Der im Golfemirat Katar ansässige Sender hatte ursprünglich berichtet, dass seine Korrespondenten Anas al-Scharif und Mohammed Kreikeh sowie die Kameraleute Ibrahim Saher, Mohammed Nufal und Moamen Aliwa bei dem israelischen Angriff am Sonntag getötet worden seien. Ein Angriff der israelischen Armee hatte demnach ein Zelt für Journalisten vor dem Haupttor des Al-Schifa-Krankenhauses in der Stadt Gaza getroffen.
Zahlreiche Nichtregierungsorganisationen sowie die UNO und die EU-Außenbeauftragte Kaja Kallas hatten die Tötung der Journalisten verurteilt.

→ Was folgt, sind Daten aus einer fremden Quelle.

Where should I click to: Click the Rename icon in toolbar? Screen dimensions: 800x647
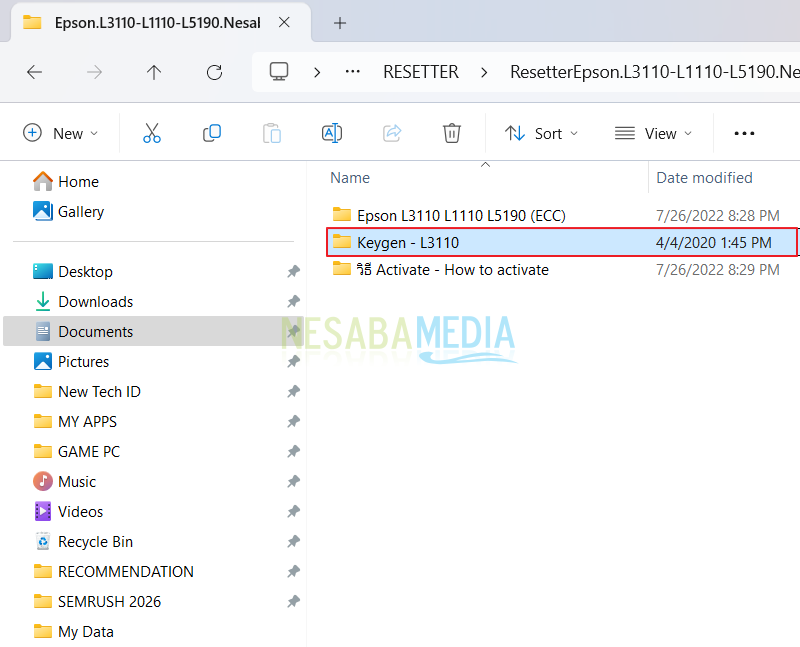(x=332, y=133)
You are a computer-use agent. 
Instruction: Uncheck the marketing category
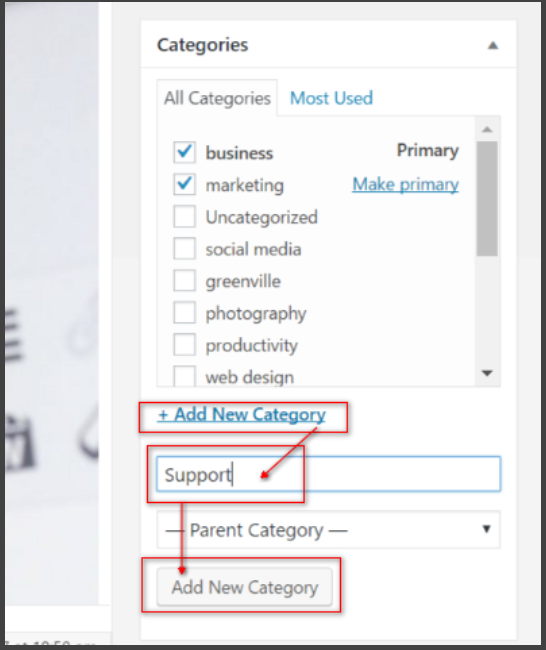pos(184,184)
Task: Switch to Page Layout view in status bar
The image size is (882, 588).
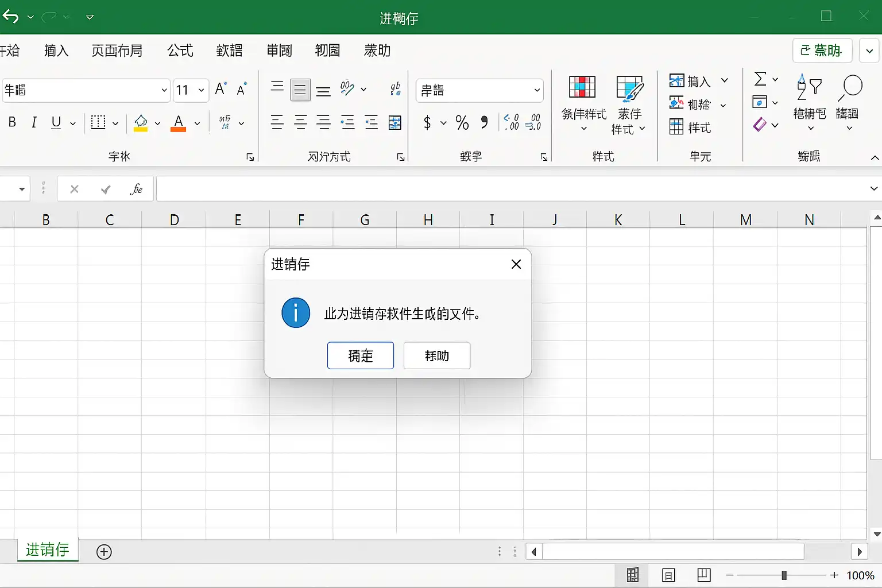Action: click(668, 575)
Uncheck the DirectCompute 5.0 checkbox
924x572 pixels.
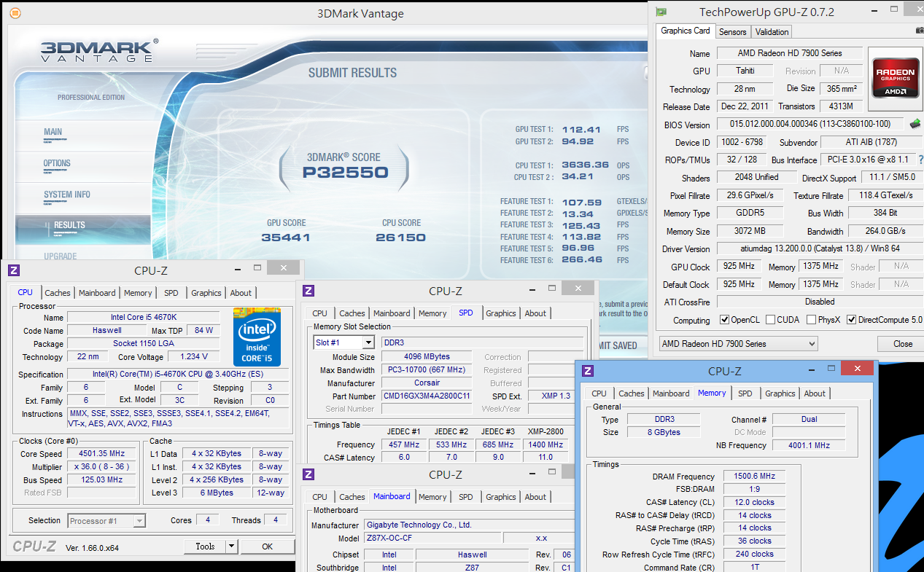(851, 320)
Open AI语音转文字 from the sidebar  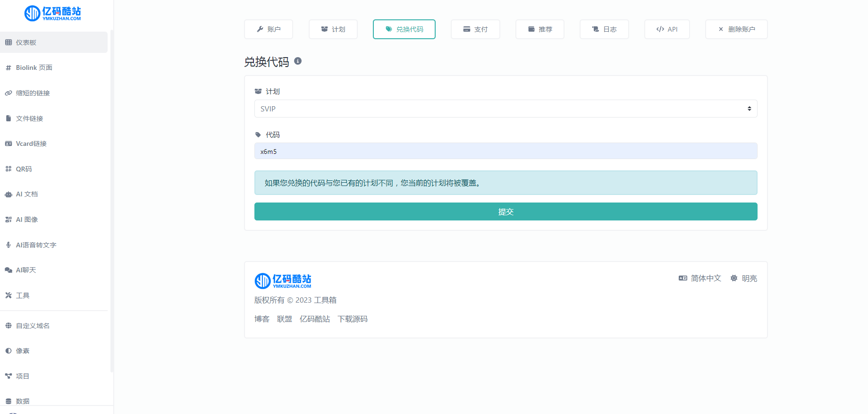(36, 245)
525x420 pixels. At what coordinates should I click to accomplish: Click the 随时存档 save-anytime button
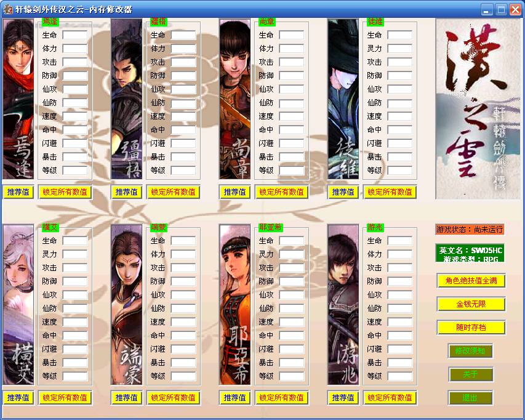coord(471,328)
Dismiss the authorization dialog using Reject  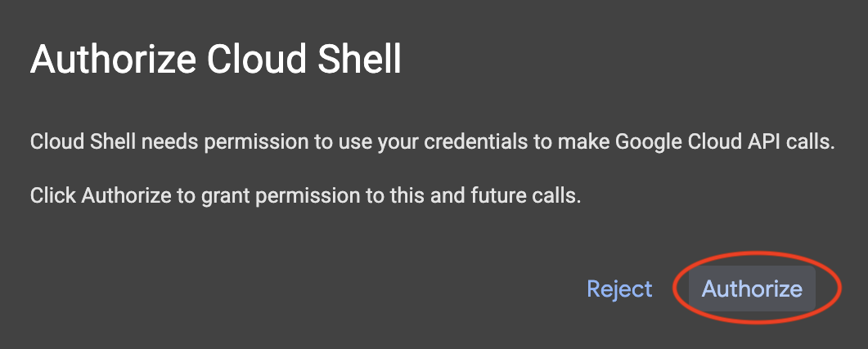tap(619, 289)
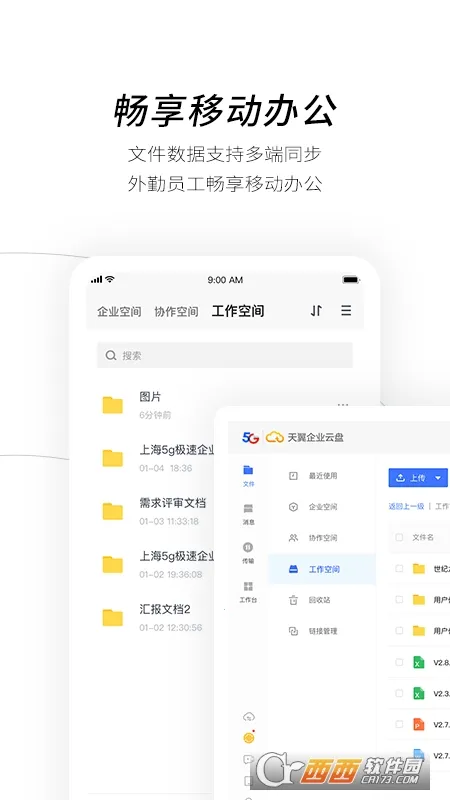Open the 图片 folder icon
Screen dimensions: 450x800
(112, 405)
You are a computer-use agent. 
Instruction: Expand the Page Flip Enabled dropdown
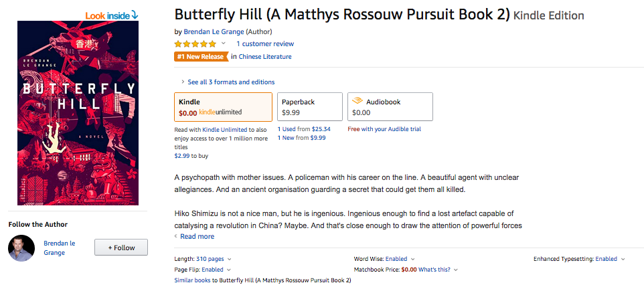pos(229,270)
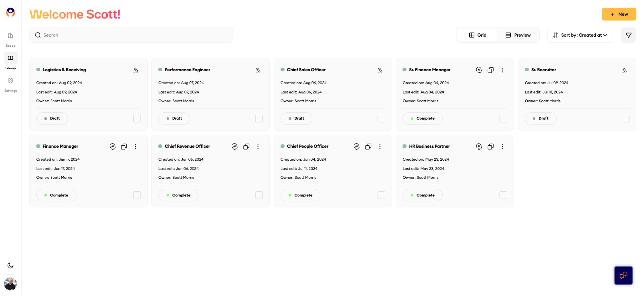Open the chat support widget
The width and height of the screenshot is (644, 296).
pos(623,275)
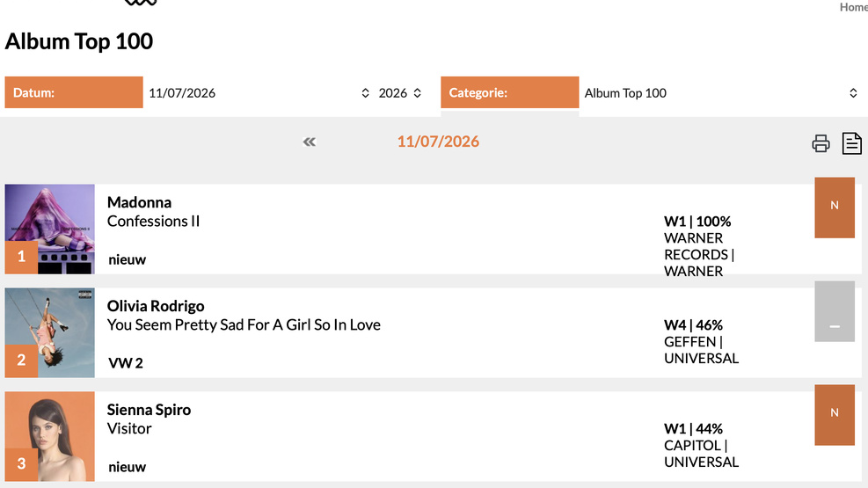Image resolution: width=868 pixels, height=488 pixels.
Task: Open the year dropdown showing 2026
Action: coord(399,93)
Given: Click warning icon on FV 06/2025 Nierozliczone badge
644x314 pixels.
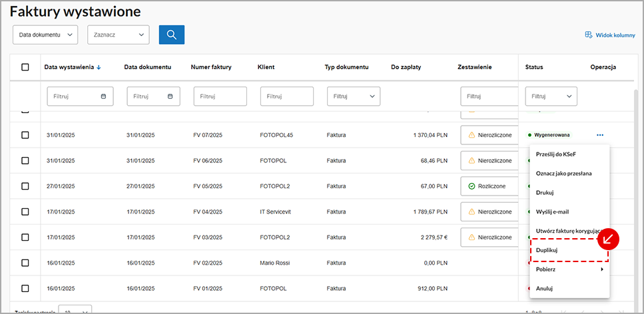Looking at the screenshot, I should point(472,161).
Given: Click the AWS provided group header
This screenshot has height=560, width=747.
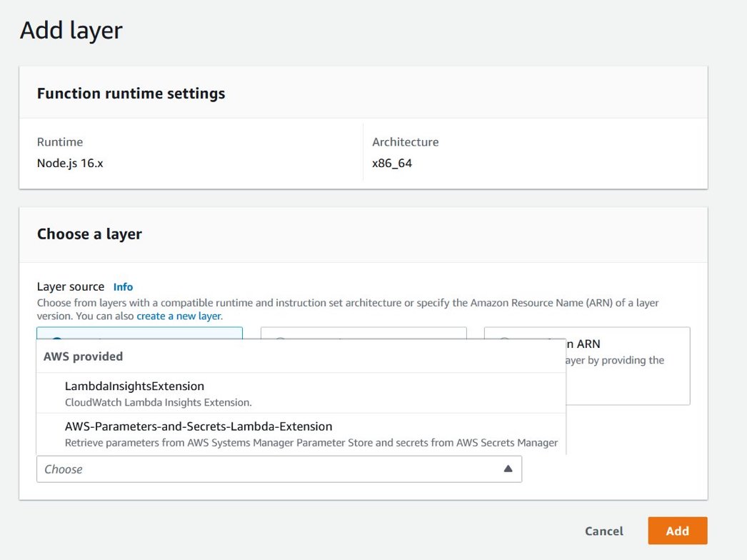Looking at the screenshot, I should [x=83, y=356].
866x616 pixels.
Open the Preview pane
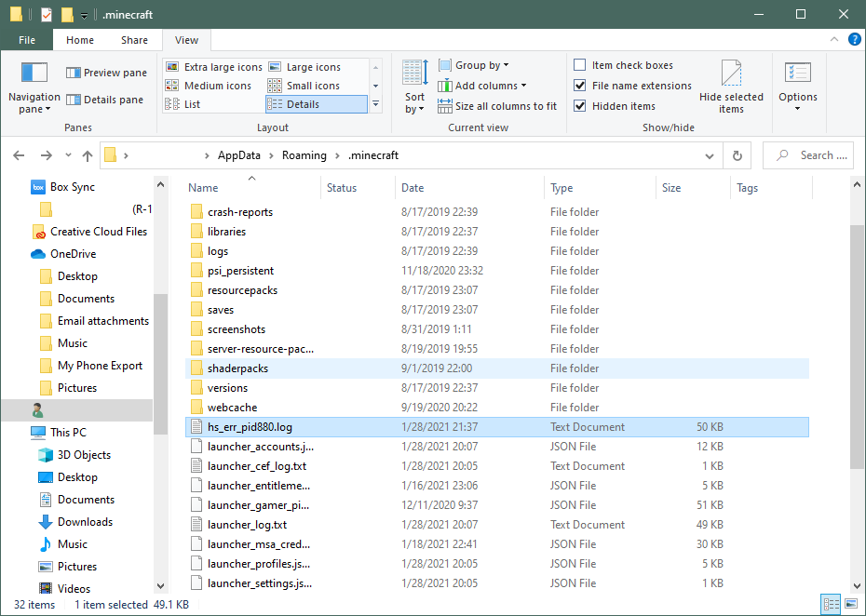tap(105, 72)
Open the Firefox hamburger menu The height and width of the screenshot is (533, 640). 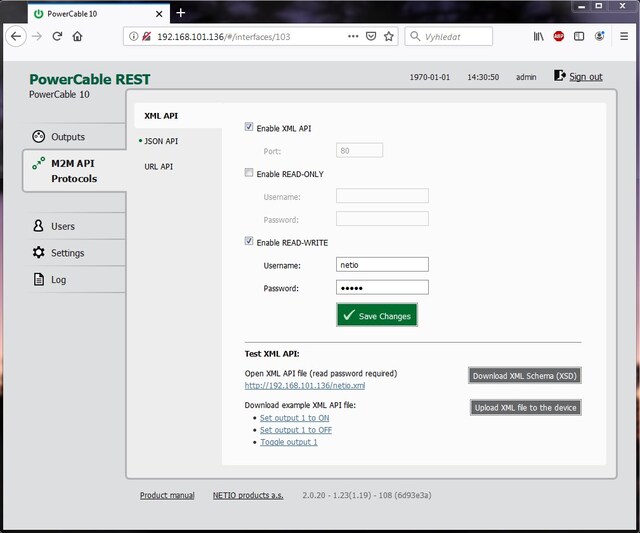coord(622,36)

Israelischen Angaben zufolge handelte es sich bei al-Scharif um ein „aktives Mitglied“ der islamistischen Palästinenserorganisation Hamas. Die israelische Armee teilte im Onlinedienst Telegram mit, sie habe „in der Stadt Gaza den Terroristen Anas al-Scharif getroffen, der sich als Journalist für den Sender Al-Dschasira ausgab“. Al-Scharif sei „ein Anführer einer Terrorzelle der Terrororganisation Hamas und verantwortlich für Raketenangriffe auf israelische Zivilisten und IDF-Truppen“ gewesen. Demnach stand er auf der Hamas-Gehaltsliste.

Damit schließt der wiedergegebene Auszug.